Passage
Thou shalt be blessed above all peoples: there shall not be male or female barren among you, or among your cattle.
Thou shalt be blessed above all peoples: there shall not be male or female barren among you, or among your cattle.
Deuteronomy 7:12 And it shall come to pass, because ye hearken to these ordinances, and keep and do them, that Jehovah thy God will keep with thee the covenant and the lovingkindness which he sware unto thy fathers:
Deuteronomy 7:13 and he will love thee, and bless thee, and multiply thee; he will also bless the fruit of thy body and the fruit of thy ground, thy grain and thy new wine and thine oil, the increase of thy cattle and the young of thy flock, in the land which he sware unto thy fathers to give thee.
Deuteronomy 7:14 Thou shalt be blessed above all peoples: there shall not be male or female barren among you, or among your cattle.
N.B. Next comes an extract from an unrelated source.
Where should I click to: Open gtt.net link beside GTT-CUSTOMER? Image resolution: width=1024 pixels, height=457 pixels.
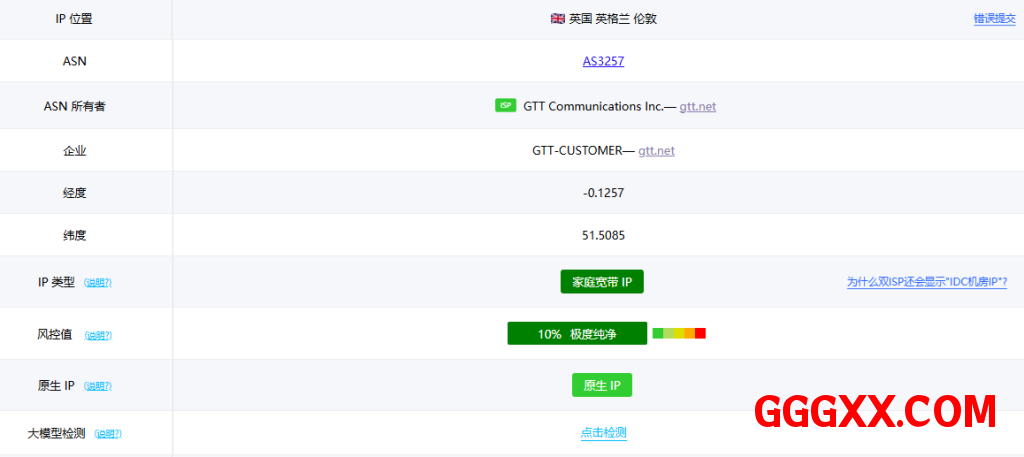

Deuteronomy 7:15 And Jehovah will take away from thee all sickness; and none of the evil diseases of Egypt, which thou knowest, will he put upon thee, but will lay them upon all them that hate thee.
Deuteronomy 7:16 And thou shalt consume all the peoples that Jehovah thy God shall deliver unto thee; thine eye shall not pity them: neither shalt thou serve their gods; for that will be a snare unto thee.
The verse centers on "thou", "shalt", "blessed", "above", "peoples", "shall", "male", and "female". It is saying that the verse draws attention to "thou" and "shalt", so its meaning should be read from those terms before moving to application.
The nearby context moves from verse 13's "and he will love thee and bless..." into verse 15's "And Jehovah will take away from thee...", so "thou" and "shalt" belong inside that flow. In Deuteronomy context, the local focus is covenant, worship, and faithfulness.
A plain takeaway is to answer the verse's own emphasis on "thou" and "shalt" with trust shaped by these words, not by a vague optimism outside the passage.